Moves execute_async() calls in execute_concurrent from the event-loop callback thread to a dedicated submitter thread
The event loop callback now only appends to a deque and signals an Event, reducing per-callback overhead from ~27μs to ~100ns
The submitter thread drains the deque in batches and calls execute_async(), which includes serialization — keeping that CPU work off the event loop

v2: Reduce per-request lock overhead in ResponseFuture

Second commit (7cae6a14e) reduces lock/synchronization cost per request in the execute_concurrent hot path:

Lazy Event creation: ResponseFuture._event starts as None instead of Event(). The Event is only materialized in result() (the synchronous path). For execute_concurrent, which never calls result() on individual futures, this eliminates ~620ns per request (351ns Event construction + 267ns Event.set()).
Merged add_callbacks(): Registers both callback and errback under a single _callback_lock acquisition instead of two separate lock/unlock cycles. Saves ~80ns per request.

################

> **Goals**:
a) Write out the part of the execute_concurrent change notes that begins at the words "Merged add_callbacks(): Registers" and stops after the words "Saves ~80ns per request.".
b) List every time measurement given in the execute_concurrent change notes, each with its unit and any "~" sign.
c) Extend the execute_concurrent change notes with a few sentences that pick up after their last line.

> **Given information**:
################

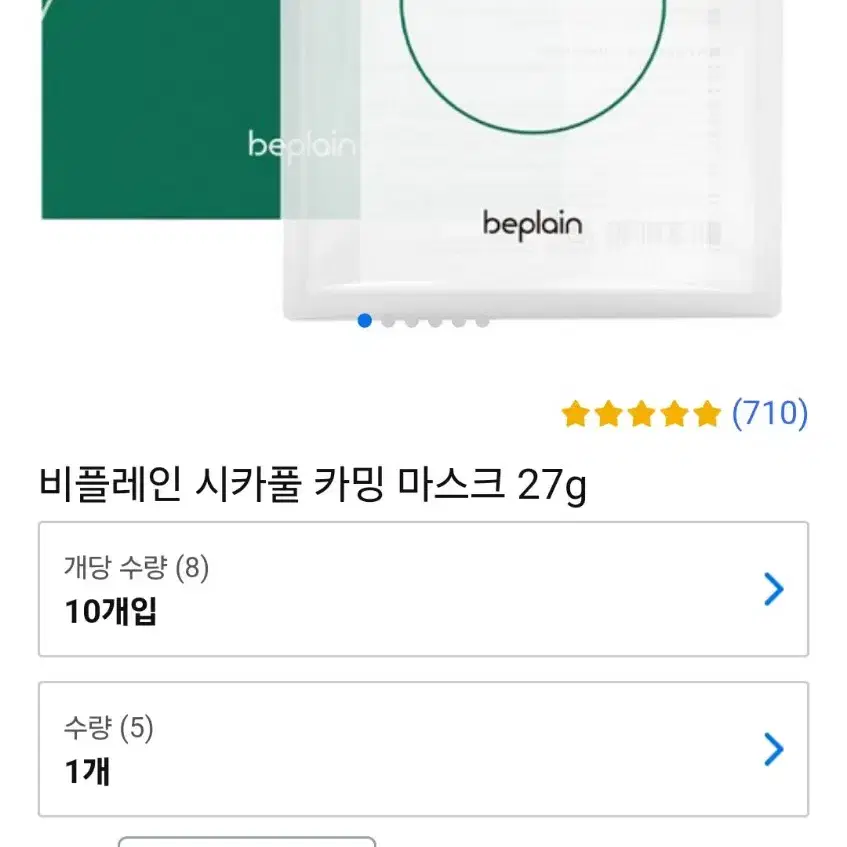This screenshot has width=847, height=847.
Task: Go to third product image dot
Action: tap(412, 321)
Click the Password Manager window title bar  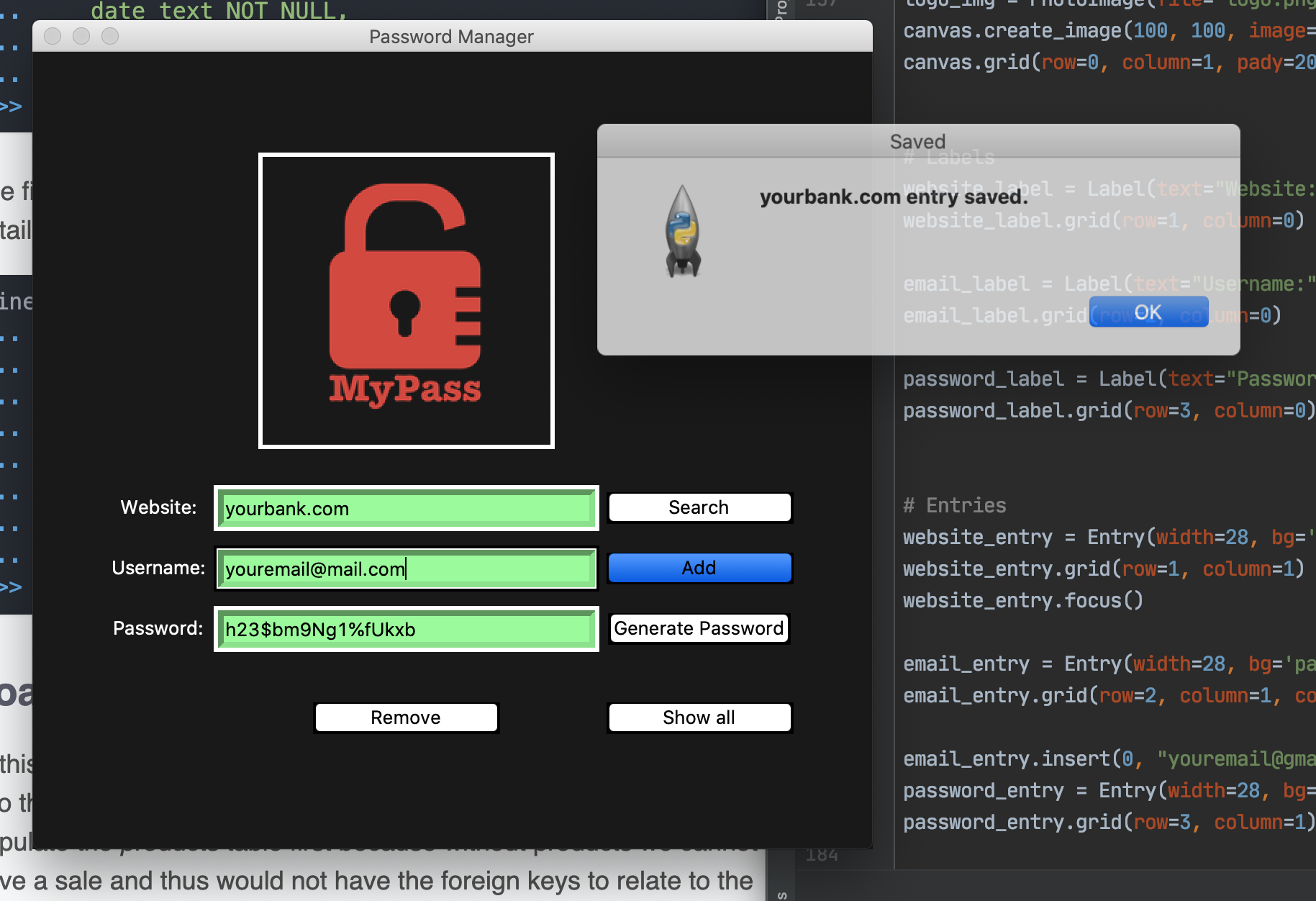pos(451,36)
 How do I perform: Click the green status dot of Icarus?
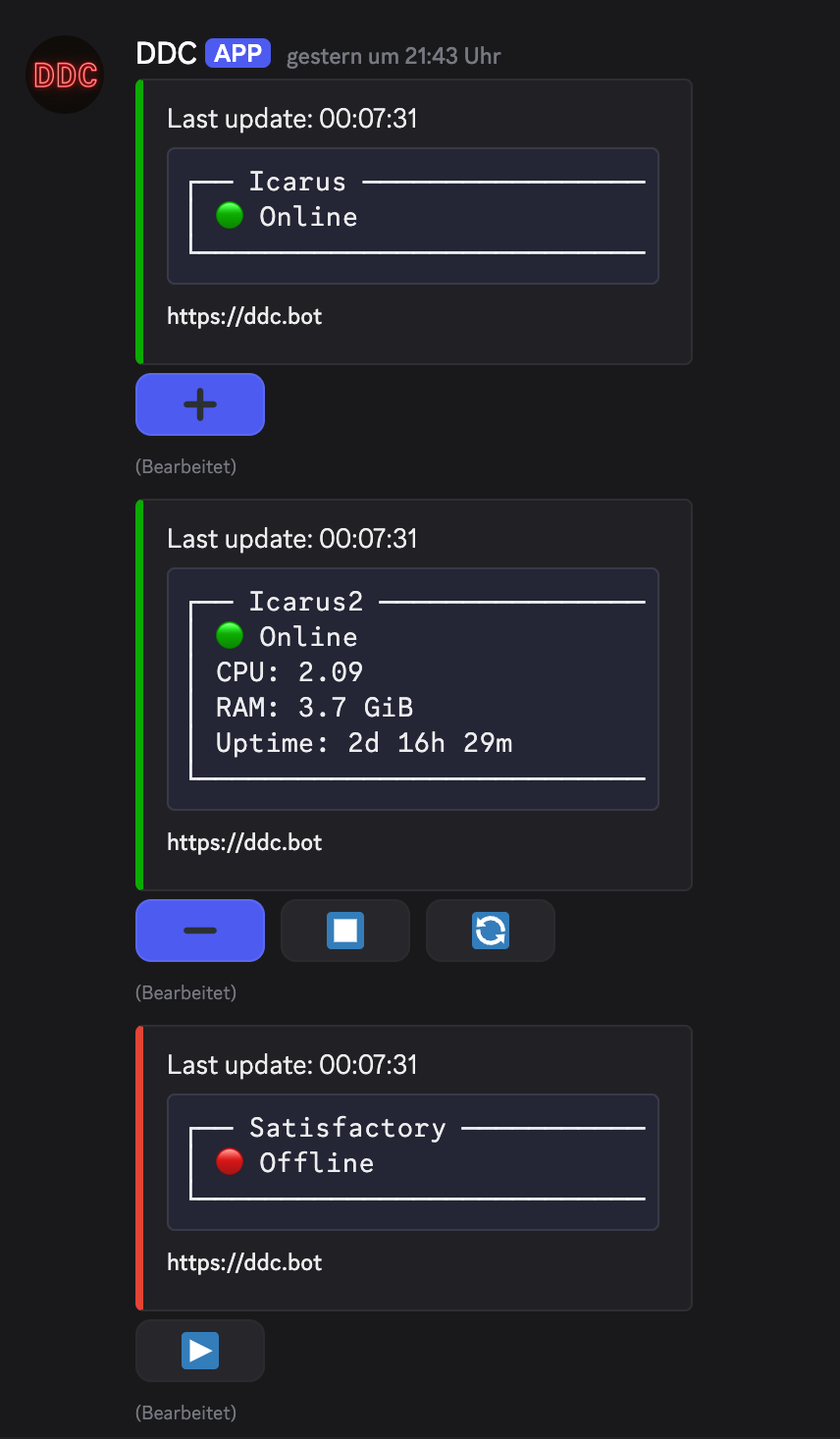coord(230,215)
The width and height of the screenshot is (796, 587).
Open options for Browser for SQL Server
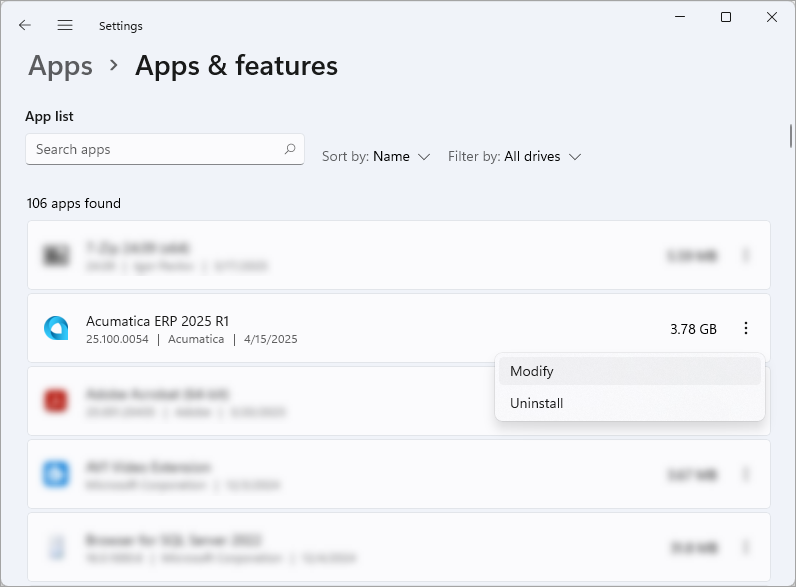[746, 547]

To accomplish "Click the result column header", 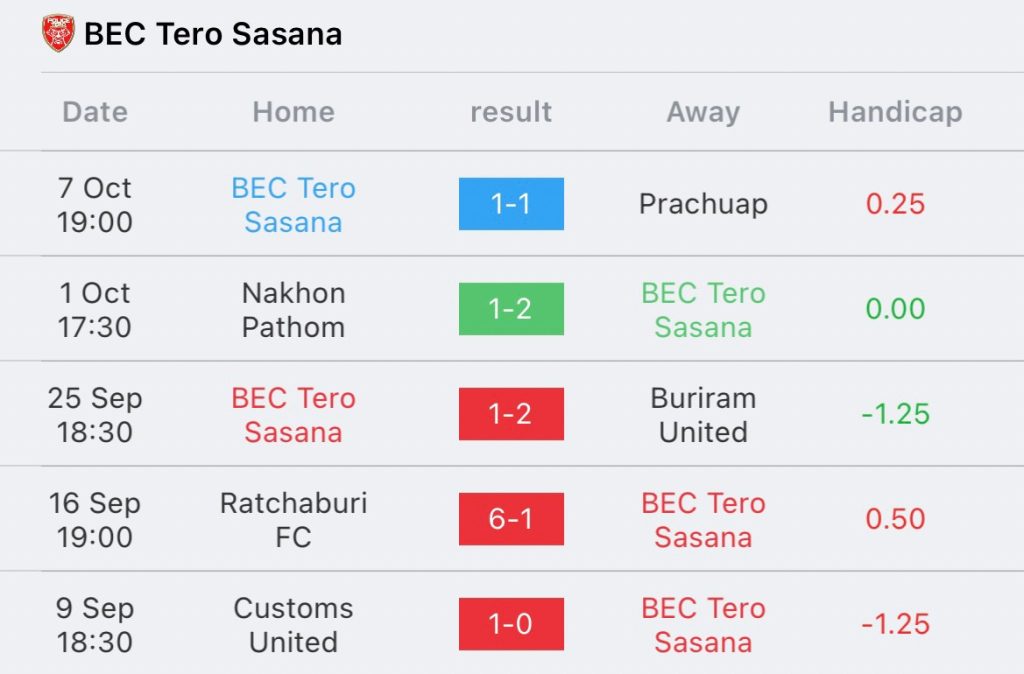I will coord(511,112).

################

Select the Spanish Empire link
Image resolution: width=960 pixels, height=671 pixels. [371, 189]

################

> **Responses in order**:
a)
Merged add_callbacks(): Registers both callback and errback under a single _callback_lock acquisition instead of two separate lock/unlock cycles. Saves ~80ns per request.

b)
~27μs
~100ns
~620ns
351ns
267ns
~80ns

c)
_set_final_result / _set_final_exception: Capture _event reference under _callback_lock before calling .set() outside the lock. Skip .set() when Event was never created. Null-check callback/errback lists before building to_call tuple.
_wait_for_result(): Checks result availability under _callback_lock before creating Event — avoids Event creation entirely when the result arrived before the caller waits.
_on_speculative_execute: Checks _final_result/_final_exception directly instead of Event.is_set(), since Event may be None with lazy creation.

All changes are safe under both GIL and free-threaded (PEP 703) Python. No GIL assumptions.

Benchmark Results

On our vector ingestion benchmark (100K rows, 768-dim float32 vectors, ScyllaDB 2026.1.1):

Stock master + execute_concurrent: ~7,500 rows/s
Enhanced driver + this change: +6-9% throughput improvement (additive with Cython serializer gains)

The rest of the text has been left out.